Fondi per Ricerca e Sviluppol'Italia arranca in Europaspende solo l'1,3% del Pil

Manca un'efficiente rete organizzata Per i nuovi poli investito solo lo 0,6%

Ricerca e sviluppo in Italia, un settore in crescita negli ultimi venti anni, ma sempre molto indietro rispetto ai colleghi europei. È quanto emerge da un focus di Chiara Brusini su ilfattoquotidiano.it, che mette in risalto la macchina organizzativa della ricerca, con un sostanziale gap del nostro Paese soprattutto con la Germania e gli stati scandinavi.

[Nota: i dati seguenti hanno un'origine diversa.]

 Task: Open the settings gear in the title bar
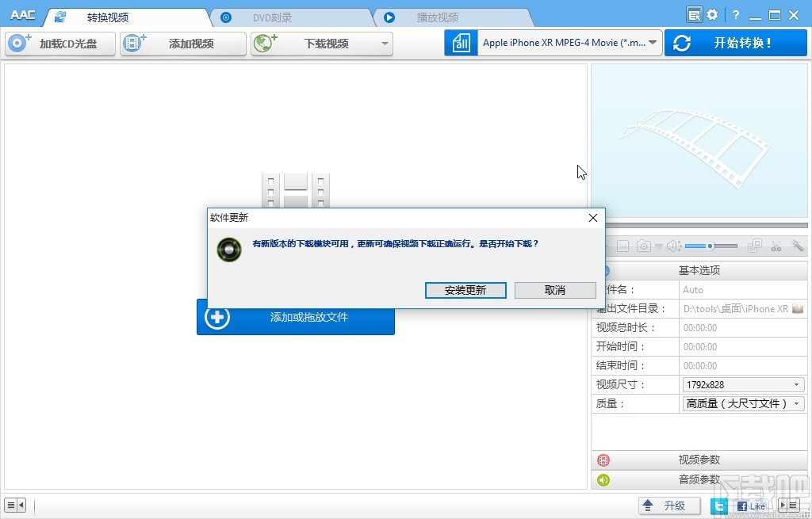[712, 13]
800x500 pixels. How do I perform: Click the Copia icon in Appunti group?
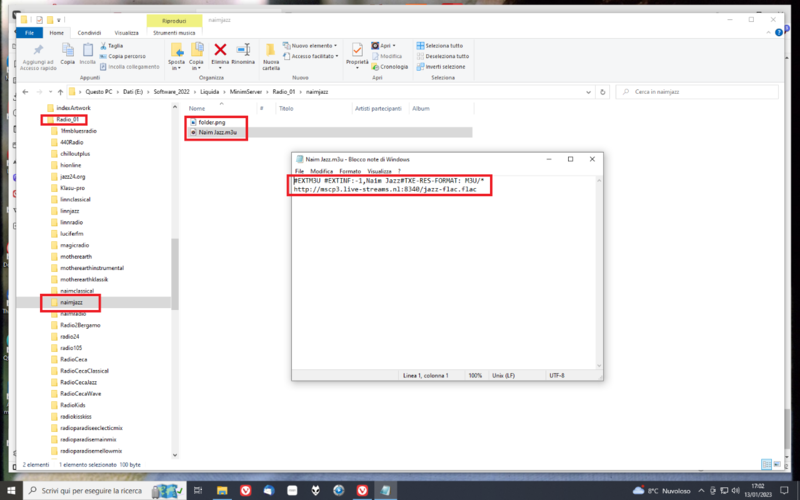coord(68,53)
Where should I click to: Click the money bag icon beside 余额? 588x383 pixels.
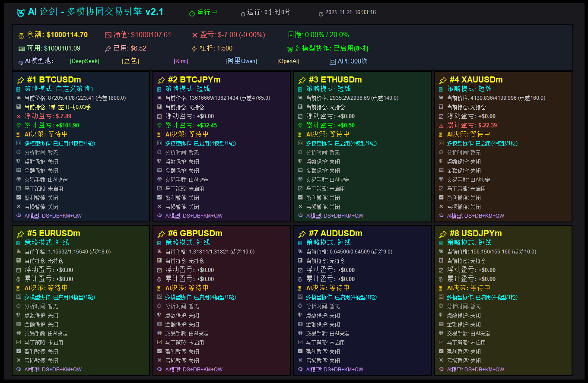coord(21,35)
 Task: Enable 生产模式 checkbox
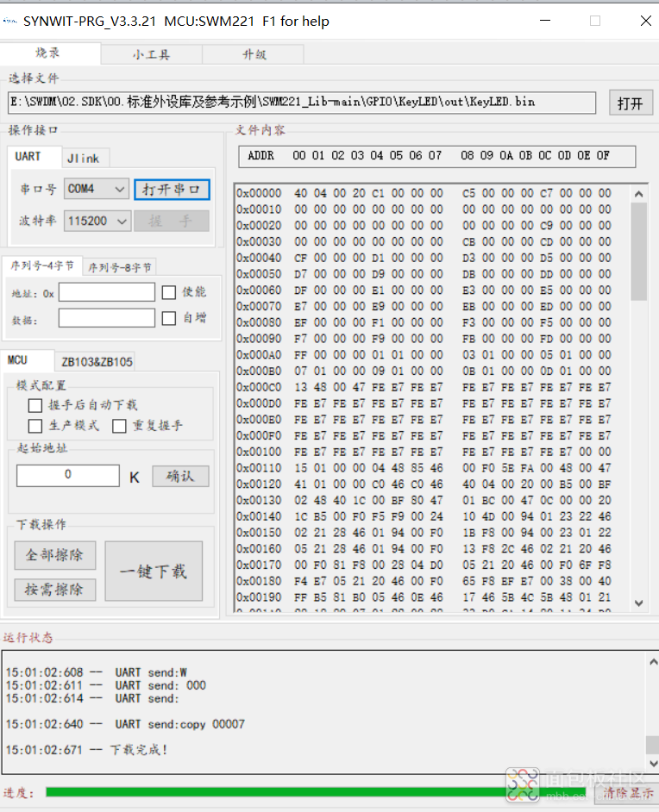tap(35, 426)
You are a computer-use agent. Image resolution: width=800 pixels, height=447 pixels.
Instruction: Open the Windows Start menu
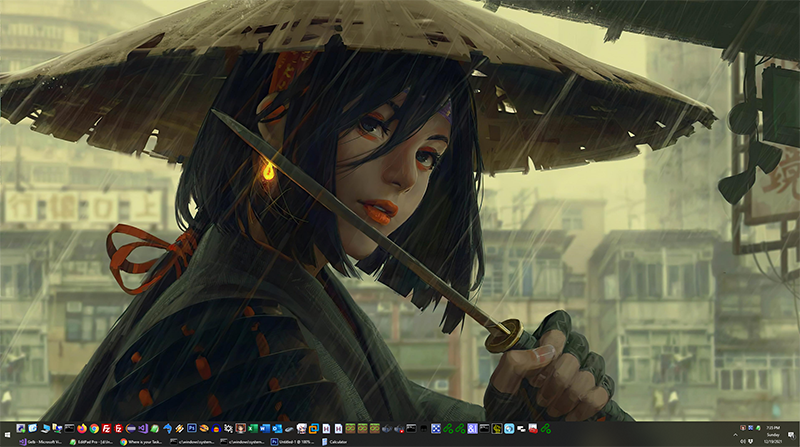pos(7,435)
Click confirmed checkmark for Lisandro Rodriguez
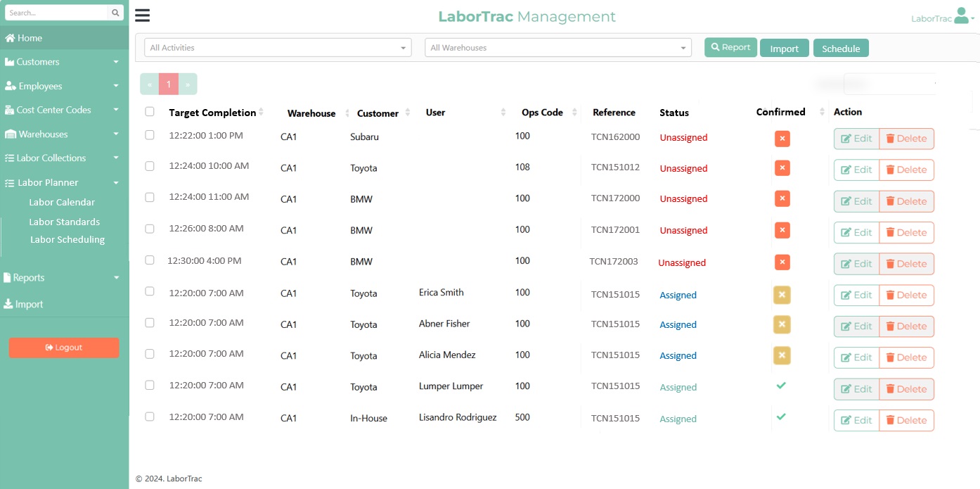Viewport: 980px width, 489px height. click(x=781, y=417)
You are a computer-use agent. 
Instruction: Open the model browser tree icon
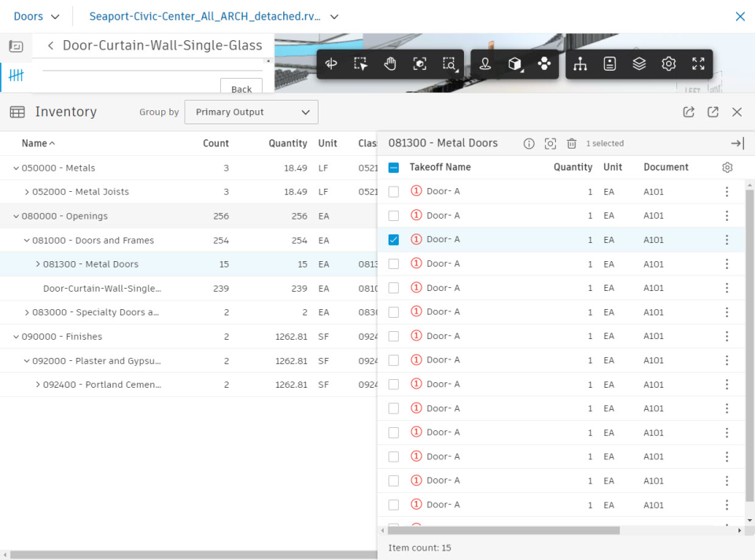click(x=580, y=64)
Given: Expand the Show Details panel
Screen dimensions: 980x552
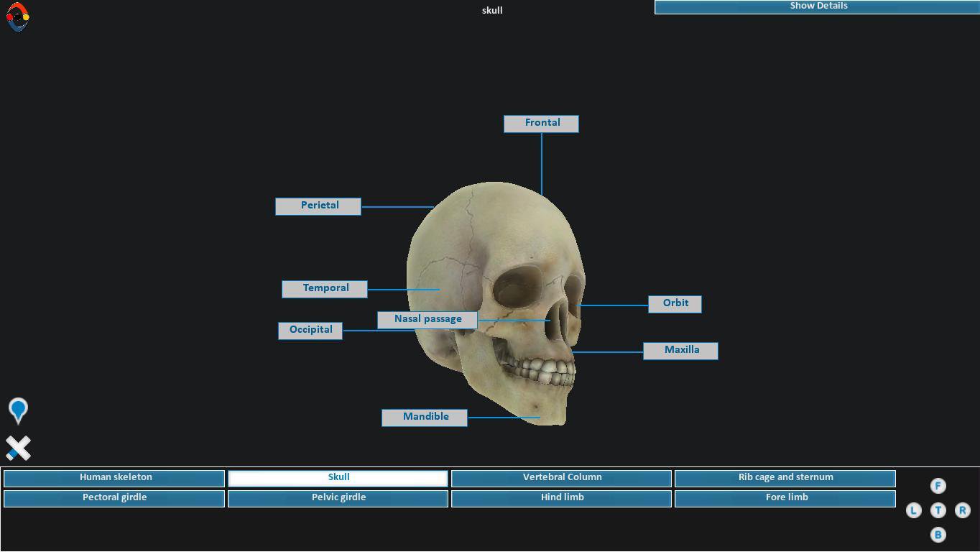Looking at the screenshot, I should coord(817,6).
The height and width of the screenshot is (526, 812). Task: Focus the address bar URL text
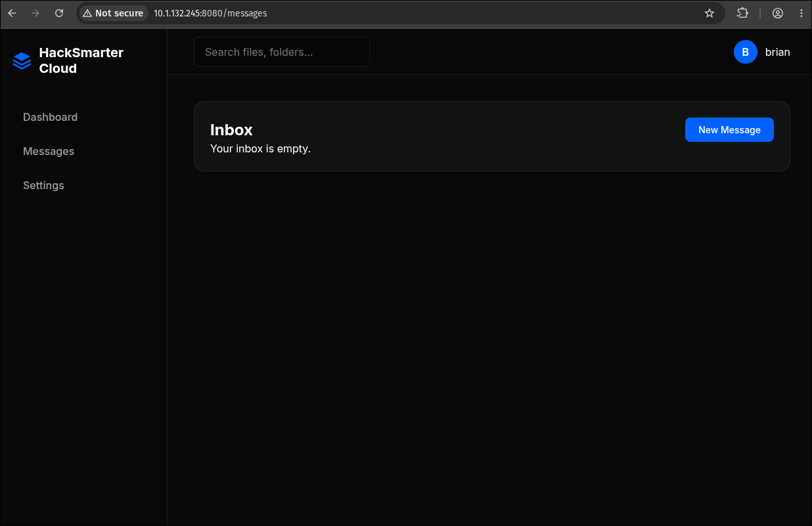point(210,13)
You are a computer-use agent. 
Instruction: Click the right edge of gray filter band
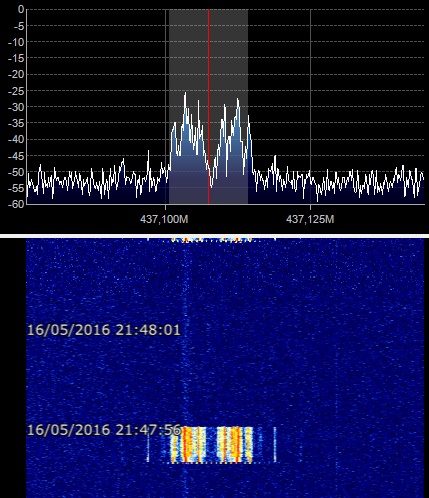point(248,106)
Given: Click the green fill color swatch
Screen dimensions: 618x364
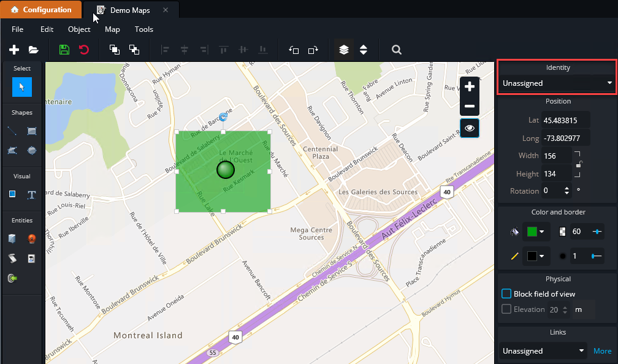Looking at the screenshot, I should [x=532, y=232].
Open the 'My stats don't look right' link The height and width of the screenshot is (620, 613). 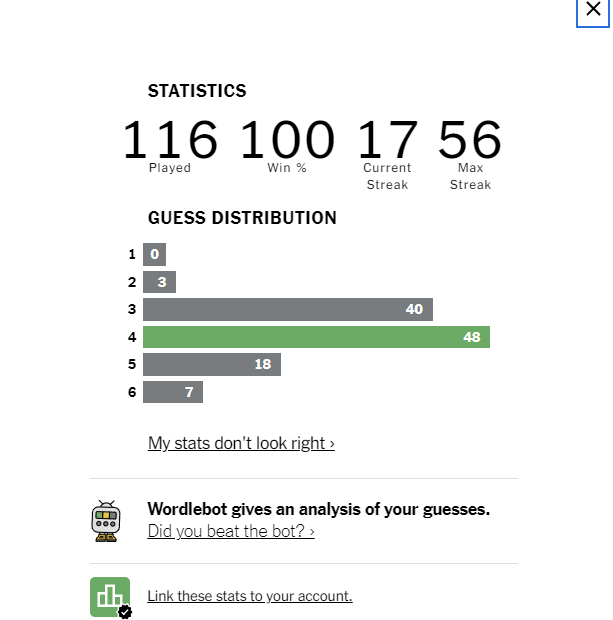[x=241, y=443]
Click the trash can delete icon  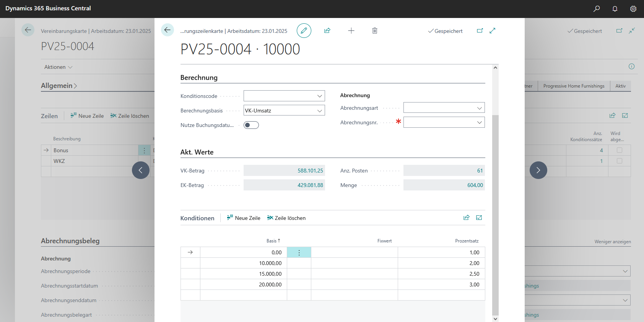point(375,31)
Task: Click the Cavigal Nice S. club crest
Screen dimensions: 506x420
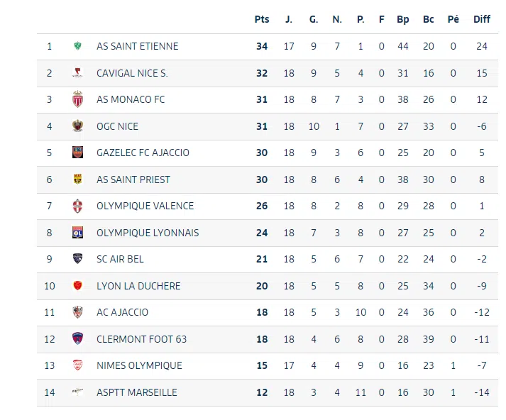Action: [78, 73]
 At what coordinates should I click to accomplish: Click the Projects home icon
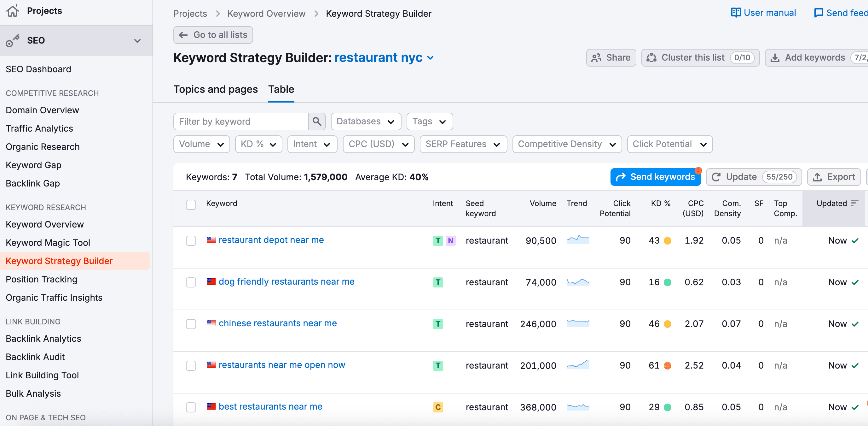coord(12,11)
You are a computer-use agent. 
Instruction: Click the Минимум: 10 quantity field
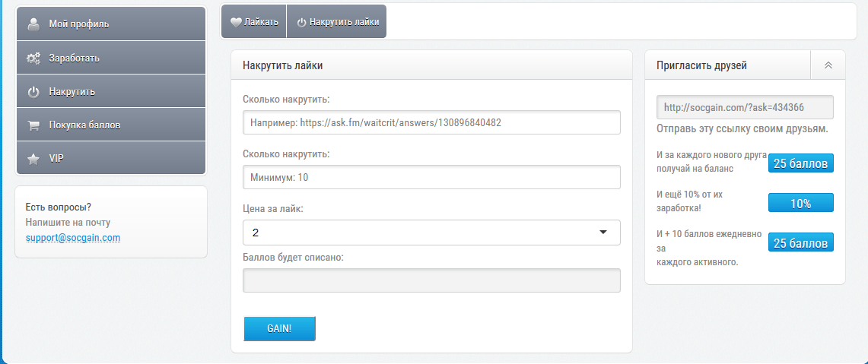click(431, 177)
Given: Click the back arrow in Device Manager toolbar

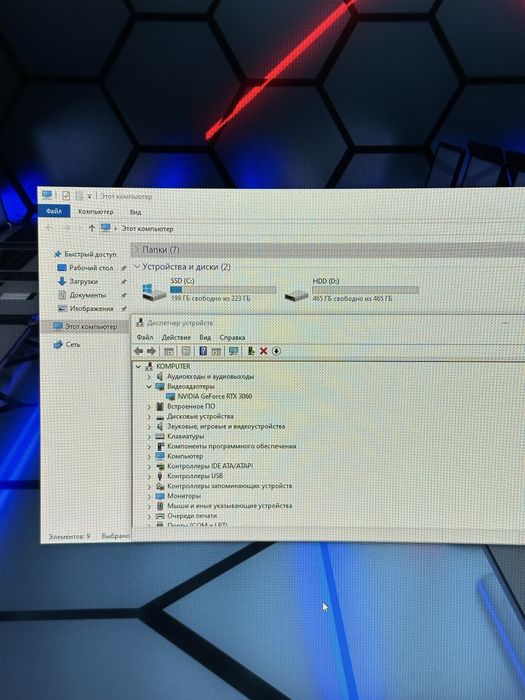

In Italia, infatti, si investono ogni anno circa 12 miliardi sulla ricerca applicata e lo sviluppo, con una spesa raddoppiata negli ultimi due decenni, ma lontana dagli oltre 60 miliardi investiti dalla Germania, che quindi spende in tutto il 2,8% del suo prodotto interno lordo. Rispetto al Pil Svezia, Austria e Danimarca fanno ancora meglio, superando la soglia del 3%, distaccando di molto l’Italia che in tutti questi anni non è andata mai oltre l’1,4%. Merito (o colpa, nel caso italiano) di una filiera dell’innovazione organizzata ed efficiente, come per esempio quella tedesca, che conta ben 24mila ingegneri e scienziati specializzati messi a disposizione delle aziende locali per sviluppare, naturalmente a pagamento, nuovi prodotti e processi di innovazione. Una rete organizzativa che lo scorso anno ha portato a chiedere oltre 25mila brevetti europei, contro i 4.100 italiani. Un’altra differenza sostanziale tra Italia e resto dell’Europa è la presenza, all’estero, di molti investitori privati che investono in ricerca e sviluppo, molti dei quali sono aziende leader nei propri settori, mentre in Italia non solo pochi investimenti arrivano dalle aziende, ma il 95% di essere ricade nella categoria delle “micro” imprese, così solo il 55% degli investimenti è arrivato dal settore privato, contro il 68% che le industrie tedesche mettono a disposizione.

Una possibile soluzione per la ripresa potrebbe arrivare dalle università, con la creazione – come spiega ilfattoquotidiano.it – di poli per il trasferimento tecnologico gestiti direttamente dagli atenei, con la fase due del piano Industria 4.0 del governo Gentiloni. La produzione scientifica dell’Italia è molto buona in tal senso, ma il vero problema, spiega Emilio Paolucci vicerettore per il trasferimento tecnologico del Politecnico di Torino, è non riuscire a trasformare i risultati scientifici in applicazioni concrete. I fondi che attualmente sono messi a disposizione sono però minimi, solo lo 0,6% del totale di quelli stanziati oer le tecnologie produttive avanzate. Spesso, inoltre, le piccole imprese non hanno al loro interne delle figure competenti in materia, come ingegneri specializzati o dottori di ricerca. Diventa quindi ancora più difficile il dialogo tra aziende e atenei, con la conseguente difficoltà nello sviluppare concretamente idee e tecnologie innovative.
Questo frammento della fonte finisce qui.